Carving out a career in the Energy Industry

benstevens Energy, News, Ultimit / Women in Infrastructure

17-year-old Ellie Pugh is carving herself a successful career in the Energy Industry, a traditionally male dominated domain, in the true spirit of International Women’s Day today (Wednesday 8 March 2017).

Ellie was introduced and recruited into the Industry via Girls with Hi-Vis®, an annual initiative driven by Connexis – the Infrastructure Industry Training Organisation (ITO) – designed to attract women to trade roles in the Infrastructure Industry.

Ellie is the only woman in MainPower Rangiora’s field services department and according to Rob Wilson, MainPower Operations Manager, she’s a great ambassador for young women wanting a career in the industry.

“The reaction from our field staff towards Ellie has been very positive. She’s been the perfect addition to the team since she started in September last year. She does her job really well, and fits in.”

Rob explains that having Ellie on the team in the male dominated workplace is positive.  “Many staff had preconceptions about women not being strong enough to do the job, but Ellie has opened their eyes and she’s changing ingrained views and preconceptions.”

Rob adds that diversity in the workplace means much more than just gender and ethnicity.  “Globally it has become linked to innovation and diversity of experience and thought. We’ve certainly noticed and appreciated a different balance since Ellie joined the team.”

Ellie is out in the field working for MainPower and says that every day is different, which she loves.  “Sometimes we get called away to a fault, and are then often called away again to a higher priority fault. Prioritisation is a big part of this job. Another day might just be working on service boxes in a subdivision.”

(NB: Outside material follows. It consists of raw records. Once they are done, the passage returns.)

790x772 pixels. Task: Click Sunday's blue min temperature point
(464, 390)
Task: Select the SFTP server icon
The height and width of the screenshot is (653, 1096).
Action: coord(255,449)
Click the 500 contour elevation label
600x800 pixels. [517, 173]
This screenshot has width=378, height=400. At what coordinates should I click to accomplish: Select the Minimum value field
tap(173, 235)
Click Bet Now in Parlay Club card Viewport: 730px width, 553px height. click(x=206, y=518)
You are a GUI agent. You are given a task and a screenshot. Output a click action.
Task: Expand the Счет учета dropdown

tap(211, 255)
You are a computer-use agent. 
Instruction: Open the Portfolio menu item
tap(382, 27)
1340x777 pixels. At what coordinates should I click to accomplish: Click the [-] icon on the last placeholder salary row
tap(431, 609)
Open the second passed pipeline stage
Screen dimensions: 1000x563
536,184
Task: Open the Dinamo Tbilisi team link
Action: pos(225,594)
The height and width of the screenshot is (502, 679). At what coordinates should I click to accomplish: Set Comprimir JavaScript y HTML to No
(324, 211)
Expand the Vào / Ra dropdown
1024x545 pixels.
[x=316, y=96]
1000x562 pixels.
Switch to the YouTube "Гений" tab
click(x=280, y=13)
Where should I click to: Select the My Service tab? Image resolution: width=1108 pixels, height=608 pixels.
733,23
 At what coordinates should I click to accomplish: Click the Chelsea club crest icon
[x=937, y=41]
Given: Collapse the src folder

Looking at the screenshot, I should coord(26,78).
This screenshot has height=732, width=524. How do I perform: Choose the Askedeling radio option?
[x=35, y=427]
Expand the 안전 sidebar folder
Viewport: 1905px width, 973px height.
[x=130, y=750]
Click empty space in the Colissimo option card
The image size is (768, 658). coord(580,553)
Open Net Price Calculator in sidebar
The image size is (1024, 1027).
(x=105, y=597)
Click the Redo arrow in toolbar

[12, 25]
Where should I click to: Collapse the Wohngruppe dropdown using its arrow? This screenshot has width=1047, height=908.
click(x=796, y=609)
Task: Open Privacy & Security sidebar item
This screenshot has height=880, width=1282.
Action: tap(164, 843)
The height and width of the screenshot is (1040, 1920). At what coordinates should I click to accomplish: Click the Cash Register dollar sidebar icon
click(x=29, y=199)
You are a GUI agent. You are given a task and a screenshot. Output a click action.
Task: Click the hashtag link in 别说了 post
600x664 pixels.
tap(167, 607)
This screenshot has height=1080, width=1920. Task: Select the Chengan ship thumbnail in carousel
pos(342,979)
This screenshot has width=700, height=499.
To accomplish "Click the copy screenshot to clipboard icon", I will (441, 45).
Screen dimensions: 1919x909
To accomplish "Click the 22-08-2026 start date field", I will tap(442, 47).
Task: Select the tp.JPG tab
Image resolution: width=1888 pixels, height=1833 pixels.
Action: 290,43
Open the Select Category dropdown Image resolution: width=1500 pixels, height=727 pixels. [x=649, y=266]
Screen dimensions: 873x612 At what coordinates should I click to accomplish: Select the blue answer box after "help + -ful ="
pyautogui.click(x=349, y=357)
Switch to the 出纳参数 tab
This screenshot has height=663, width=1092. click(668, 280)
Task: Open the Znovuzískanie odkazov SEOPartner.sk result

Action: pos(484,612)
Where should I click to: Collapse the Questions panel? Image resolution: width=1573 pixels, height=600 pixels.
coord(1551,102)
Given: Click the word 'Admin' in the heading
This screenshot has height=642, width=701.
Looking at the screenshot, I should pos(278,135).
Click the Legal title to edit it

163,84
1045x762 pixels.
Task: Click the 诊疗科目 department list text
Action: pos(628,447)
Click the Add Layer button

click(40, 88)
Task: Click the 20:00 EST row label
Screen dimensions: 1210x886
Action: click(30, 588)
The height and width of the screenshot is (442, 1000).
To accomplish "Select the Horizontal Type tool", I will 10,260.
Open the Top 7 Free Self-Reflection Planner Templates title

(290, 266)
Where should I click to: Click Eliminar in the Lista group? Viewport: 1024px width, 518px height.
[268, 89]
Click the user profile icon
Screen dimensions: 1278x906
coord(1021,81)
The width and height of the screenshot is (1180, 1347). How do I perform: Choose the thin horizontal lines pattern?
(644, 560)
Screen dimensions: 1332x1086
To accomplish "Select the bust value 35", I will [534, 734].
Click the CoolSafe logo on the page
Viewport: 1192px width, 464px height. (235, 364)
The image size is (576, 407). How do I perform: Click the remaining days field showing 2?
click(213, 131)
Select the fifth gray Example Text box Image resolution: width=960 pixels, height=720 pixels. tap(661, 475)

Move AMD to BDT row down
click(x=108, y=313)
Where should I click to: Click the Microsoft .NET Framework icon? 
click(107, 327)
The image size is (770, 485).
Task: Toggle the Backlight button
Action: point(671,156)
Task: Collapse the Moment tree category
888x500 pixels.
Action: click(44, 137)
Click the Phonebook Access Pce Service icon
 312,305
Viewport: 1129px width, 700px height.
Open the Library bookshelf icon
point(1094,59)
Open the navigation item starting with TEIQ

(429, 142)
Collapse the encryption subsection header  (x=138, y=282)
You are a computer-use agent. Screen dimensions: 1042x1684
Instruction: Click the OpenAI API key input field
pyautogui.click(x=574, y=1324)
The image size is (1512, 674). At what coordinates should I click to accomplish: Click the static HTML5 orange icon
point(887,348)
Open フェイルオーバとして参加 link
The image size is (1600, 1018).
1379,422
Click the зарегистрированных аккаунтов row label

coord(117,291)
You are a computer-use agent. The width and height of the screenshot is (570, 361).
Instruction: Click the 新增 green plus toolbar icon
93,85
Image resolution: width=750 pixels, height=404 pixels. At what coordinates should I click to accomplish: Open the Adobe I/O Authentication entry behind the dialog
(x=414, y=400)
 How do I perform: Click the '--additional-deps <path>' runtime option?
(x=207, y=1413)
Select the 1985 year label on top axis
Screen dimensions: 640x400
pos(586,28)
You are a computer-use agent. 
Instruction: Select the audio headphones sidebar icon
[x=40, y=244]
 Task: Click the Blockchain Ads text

Ellie continues, “I’ve been spending time with different teams, depending on what skills I’m learning.  At the moment I’m with the ‘underground’ team, although sometimes I go out with the cable jointers. Over the next few months I’ll start to go out with the lineys.”

Ellie’s immediate goal is to complete a 2.5 year apprenticeship, which she is 5 months into, and her Level 2 New Zealand Certificate in Electricity Supply (Introductory).

And her advice to women considering the Energy Industry as a career:  “Be realistic. It’s a great industry to work in, but it’s not glamorous. You have to be prepared to pick up a shovel and work in the rain. You need to have a good sense of humour and a thick skin.”

Women are currently underrepresented in the Infrastructure Industry. While they account for 50 percent of the New Zealand population, they make up less than 4 percent of Connexis trade and technical trainees.

Through their Ultimit – Women in Infrastructure project, Connexis has been championing the increase of women into the industry since 2010. One of Ultimit’s key initiatives is ‘Girls with Hi-vis®’, held in June, which sees women throughout the country try their hand at work for the day at various Energy, Telecommunications, 3Waters and Civil Infrastructure companies. Last year’s event saw more than 50 women rolling up their sleeves and ‘giving Infrastructure a go’.

MainPower participated in Girls with Hi-Vis® for the first time last year, and hope to be involved again in June 2017.  They are planning to invite Ellie along to talk to attendees, as well as some male staff to talk about females working in the industry from their perspective.

Attracting more people to the Infrastructure Industry as a whole – and not only women – is key to address a rapidly growing sector.  In 2016, the NZ Government released its 30 Year Infrastructure Plan, which outlined a $110 billion investment in Infrastructure. This represents a huge amount of activity with the demand for competent, qualified people at an all-time high.  It is forecast that a further 49,000 people will be required for the infrastructure workforce by 2025.